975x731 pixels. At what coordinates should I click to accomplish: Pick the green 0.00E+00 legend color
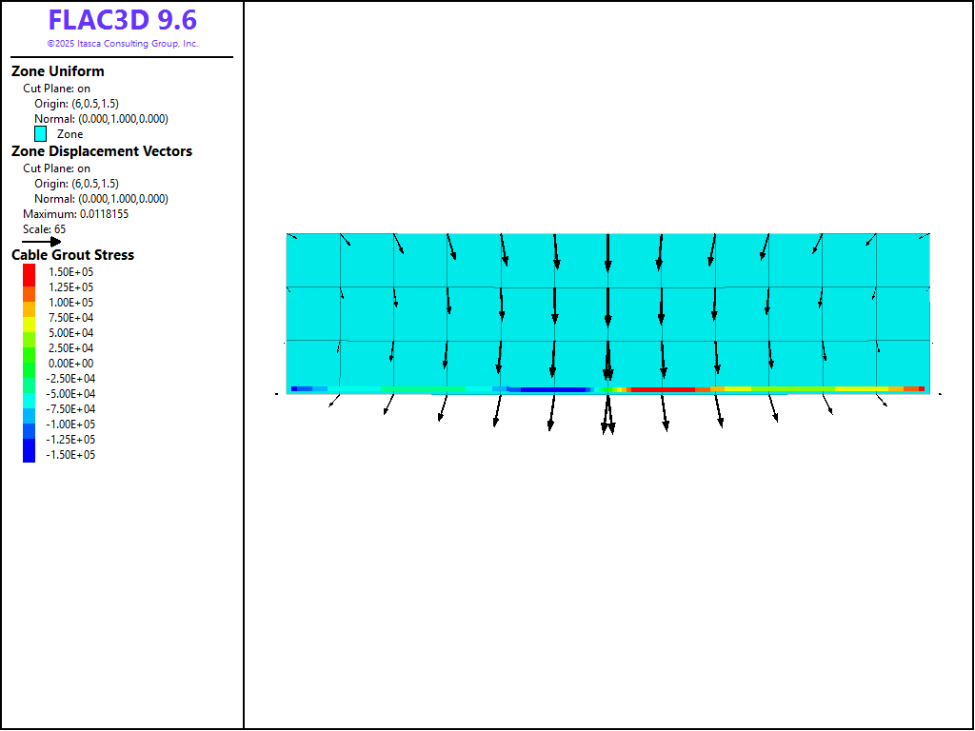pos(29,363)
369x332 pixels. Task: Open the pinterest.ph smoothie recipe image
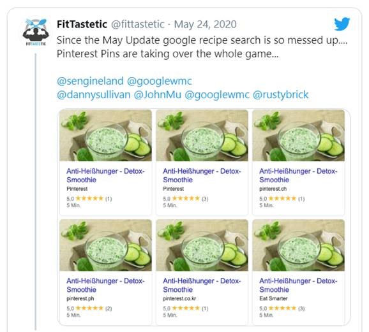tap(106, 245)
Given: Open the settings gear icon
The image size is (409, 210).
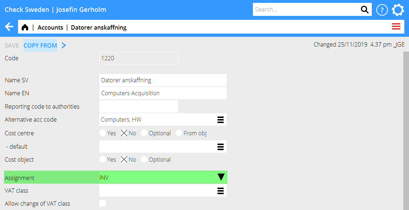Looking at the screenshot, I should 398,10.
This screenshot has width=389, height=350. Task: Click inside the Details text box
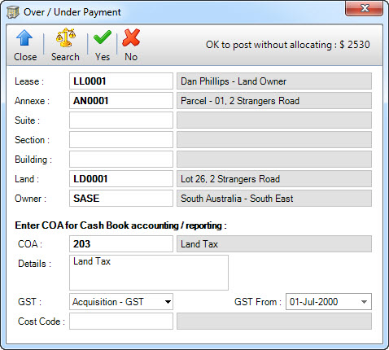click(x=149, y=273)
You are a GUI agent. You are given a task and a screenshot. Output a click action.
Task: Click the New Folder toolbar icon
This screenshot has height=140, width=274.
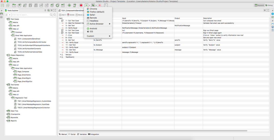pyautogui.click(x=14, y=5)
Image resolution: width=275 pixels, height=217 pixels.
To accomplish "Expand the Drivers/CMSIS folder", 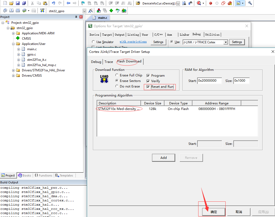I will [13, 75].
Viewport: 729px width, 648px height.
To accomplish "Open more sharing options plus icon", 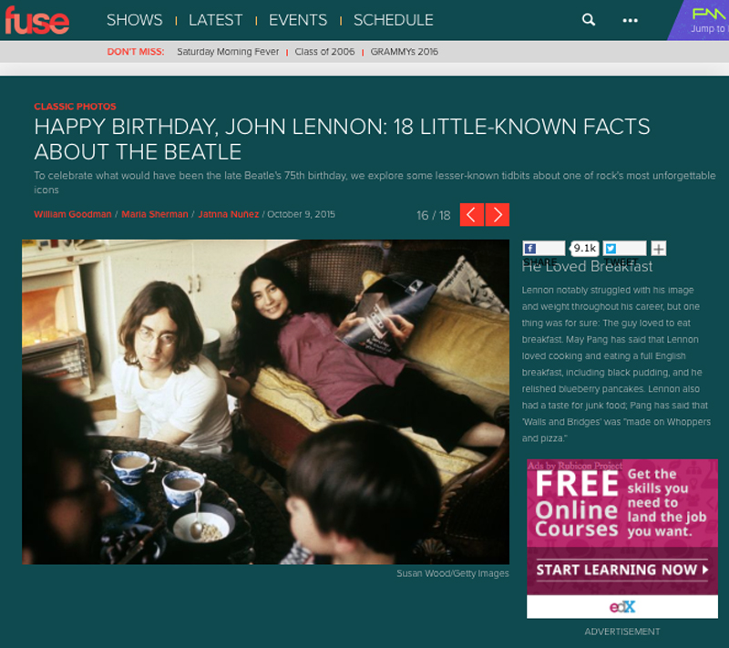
========================================
To do: Can you rewrite the listing from its first line through the line that contains "pyautogui.click(x=14, y=5)", swapping "Open" for "Launch" and keeping everything else the same? Leave the pictures out.

Answer to this task:
975x731 pixels. At what coordinates should I click to accomplish: Pick the green 0.00E+00 legend color
pos(29,363)
369x332 pixels. Task: Launch the pinterest.ph smoothie recipe image
tap(106, 245)
Given: Launch the settings gear icon
The image size is (409, 210).
Looking at the screenshot, I should 398,10.
This screenshot has width=389, height=350. Task: Click inside the Details text box
click(x=149, y=273)
You are a GUI agent. You are given a task and a screenshot. Output a click action.
Task: Click the New Folder toolbar icon
This screenshot has height=140, width=274.
pyautogui.click(x=14, y=5)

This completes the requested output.